Problems and Issues with Control Charts

Statistical process control charts, aka Shewhart control charts, are introduced in our Green Belt course.  At the Black Belt level, students are tasked to develop control charts for the primary Y variable that is to be the focus of improvement during the Define phase of their Black Belt project.

Before we can rely on the information generated from data, we need to know that the data come from a stable process, i.e. a process that is in a state of statistical control.   You may wish to review article four in this series entitled Process Capability and Process Control if you need a refresher on these topics.

As a brief review, control charts are used to monitor the output of a process over time, and to determine whether or not the process is stable and exhibiting common cause variation, or unstable and exhibiting special cause variation.  If special cause variation is detected, the special causes should be eliminated and the output of the process reevaluated before considering any fundamental changes to the process.  If common cause variation is present and the output of the process is not acceptable, then changes to the process will be required in order to improve performance.

Selecting the correct type of control chart for the situation at hand and collecting data in the proper manner to create these control charts is one of the biggest challenges for most of my Black Belt students.

The first stumbling block for most students is failing to recognize that data must be gathered over time, and must be ordered by date (oldest date first) in order to properly create control charts.  In addition, the time interval between each subgroup of data should be as equal as possible.  For example: data from each hour, or each day, or each week, etc.

The second issue is the frequency of data collection.  The more frequently data is collected, and the shorter the time horizon, the more micro the resulting view of the process.  The less frequently data is collected, and the longer the time horizon, the more macro the view.  One student recently collected data over just one day and used the data to create control charts.  These control charts were of no use in evaluating the performance of the process over time.

Third, prior to collecting data, stratification should be considered.  The idea behind stratification is to subdivide the overall population of data into two or more groups based on some factor that may influence the data.  One of my recent students had two basic types of customers requesting medical appointments – those that have an emergency and those that do not.  He was concerned about the wait time for customers to get an appointment.  The data were not stratified, i.e. the data from both types of customers were mixed together.  The resulting analysis did not allow us to see if there are any differences in wait time between the two types of customers.

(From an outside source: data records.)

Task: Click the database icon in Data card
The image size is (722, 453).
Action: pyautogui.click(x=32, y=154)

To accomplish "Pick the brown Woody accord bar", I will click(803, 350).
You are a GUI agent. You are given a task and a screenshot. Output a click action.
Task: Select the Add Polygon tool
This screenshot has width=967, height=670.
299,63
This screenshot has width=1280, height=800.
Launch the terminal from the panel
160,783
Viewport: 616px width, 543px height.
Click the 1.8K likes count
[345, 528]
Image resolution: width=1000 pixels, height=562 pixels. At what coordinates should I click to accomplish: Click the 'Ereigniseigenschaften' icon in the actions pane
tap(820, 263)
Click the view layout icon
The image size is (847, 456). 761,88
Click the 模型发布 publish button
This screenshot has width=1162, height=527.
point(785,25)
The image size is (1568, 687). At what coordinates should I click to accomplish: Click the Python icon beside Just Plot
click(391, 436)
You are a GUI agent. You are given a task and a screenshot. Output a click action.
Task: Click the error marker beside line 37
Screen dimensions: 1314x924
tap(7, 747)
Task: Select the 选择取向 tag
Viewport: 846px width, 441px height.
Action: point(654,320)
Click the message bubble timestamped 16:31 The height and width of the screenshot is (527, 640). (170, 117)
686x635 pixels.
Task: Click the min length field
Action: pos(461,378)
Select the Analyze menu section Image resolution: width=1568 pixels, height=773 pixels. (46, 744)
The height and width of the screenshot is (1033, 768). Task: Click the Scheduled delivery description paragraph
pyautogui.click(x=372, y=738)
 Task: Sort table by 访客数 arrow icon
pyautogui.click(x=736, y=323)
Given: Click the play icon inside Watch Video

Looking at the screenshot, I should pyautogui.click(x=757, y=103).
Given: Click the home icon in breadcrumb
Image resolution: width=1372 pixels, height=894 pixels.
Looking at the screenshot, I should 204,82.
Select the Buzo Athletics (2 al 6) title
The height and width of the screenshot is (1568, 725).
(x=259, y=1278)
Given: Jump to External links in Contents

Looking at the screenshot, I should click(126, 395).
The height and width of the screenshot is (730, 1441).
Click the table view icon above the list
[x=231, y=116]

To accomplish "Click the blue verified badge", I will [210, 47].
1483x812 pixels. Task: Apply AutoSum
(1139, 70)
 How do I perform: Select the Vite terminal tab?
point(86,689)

A fourth issue is the number of subgroups of data to be collected and analyzed.  We need 25 or more subgroups, arranged in date order, to generate meaningful control charts.  So we will need data from a minimum of 25 time intervals – i.e. 25 days, or 25 weeks, or 25 months.  Students often fail to recognize this point and will create control charts with as few as four or five data points.

Fifth, when selecting sample data from a larger population of items in order to create control charts, the manner of selection should be random and representative of the larger population.   Going back to our prior example of wait times for medical appointments, failing to select customers randomly has the potential to introduce bias into our sample.  For example, if we deliberately selected the 10 shortest wait times from a given week, a large amount of bias will be introduced.  Second, samples (subgroups) should be homogeneous, i.e. they should be selected over a short period of time, so that we accurately capture what is going on in the process at a given point in time.